Aviz details ONES 4.0 GPU monitoring
Aviz introduced ONES 4.0 to deliver vendor-neutral monitoring, health dashboards, and customizable alerts after Meta's Llama-3 training found 78% of interruptions were hardware-related, underscoring risk to enterprise Graphics Processing Unit (GPU) clusters at scale.
Research overview
Meta trained Llama-3 405B across 24,000 GPUs on a three-layer Clos fabric and completed a 54-day training run that recorded interruption types and frequencies.
The dataset from that run attributed 78% of interruptions to hardware issues rather than training strategies or model design.
Key findings
Faulty GPUs accounted for about 30% of failures, memory errors for roughly 17%, and network switches or cabling for about 8%, with host maintenance and software bugs contributing additional incidents.
The reported distribution concentrated failures in compute and network hardware layers during large-scale training.
Technical breakdown
Observed GPU problems included uneven device utilization, Elliptic Curve Cryptography (ECC) events that distinguished single-bit warnings from double-bit critical errors, thermal or power throttling, and progressive hardware degradation caught by health checks.

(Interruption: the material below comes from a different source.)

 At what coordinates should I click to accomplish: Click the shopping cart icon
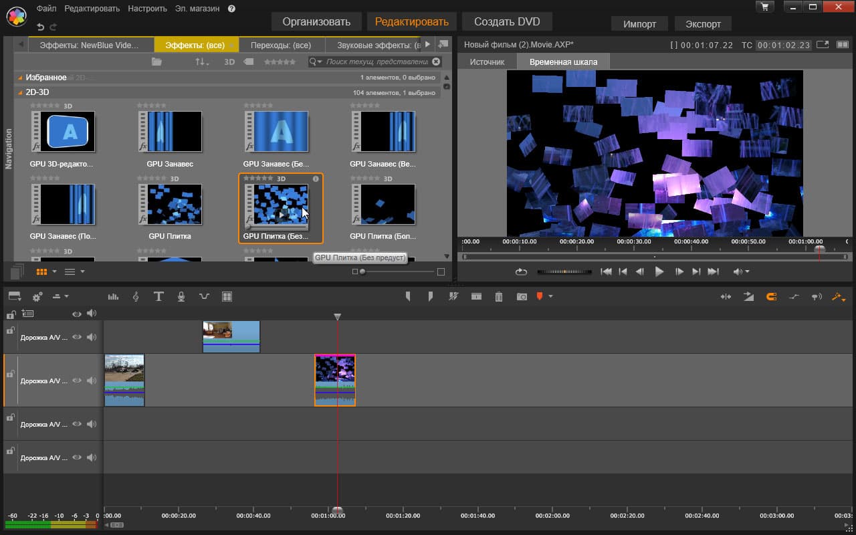point(764,7)
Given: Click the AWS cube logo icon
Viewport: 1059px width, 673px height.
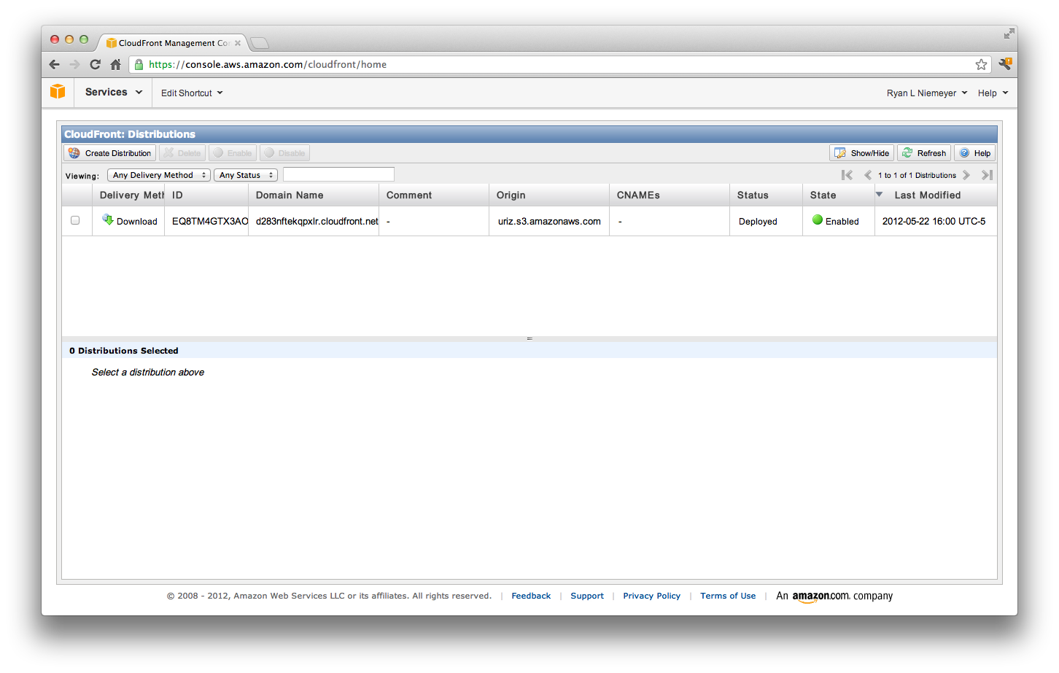Looking at the screenshot, I should pyautogui.click(x=58, y=92).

Network-level causes cited switch and cable faults, while host maintenance and software issues generated further interruptions that affected workloads.
Product update
ONES 4.0 provides end-to-end monitoring across GPUs, CPUs, NICs, memory, SSDs, power, and switches and surfaces severity levels mapped to Green, Yellow, and Red; example outputs include single-bit and double-bit ECC events from utilities such as nvidia-smi.
The release includes a GPU dashboard with inventory and error visibility, configurable thresholds and rules for alerts, and integrations with ticketing and messaging platforms such as ServiceNow, Zendesk, and Slack; it also supports NVIDIA, AMD, SONiC, and Arista environments.
Operational impact
Configured thresholds and alerting rules let operators map utilization and error conditions to warning and critical states and automate notifications when conditions persist, enabling earlier intervention before workloads fail.
The vendor brief emphasizes that early warnings, root-cause clarity, and customizable policies can shorten recovery time and provide consistent monitoring across vendor ecosystems.
Enterprises can apply continuous, cross-vendor monitoring and configurable alerts to detect the GPU, memory, and network faults observed in Meta's Llama-3 run and to reduce service interruptions. This “Blog Signals brief” is a fact-based summary of the vendor blog.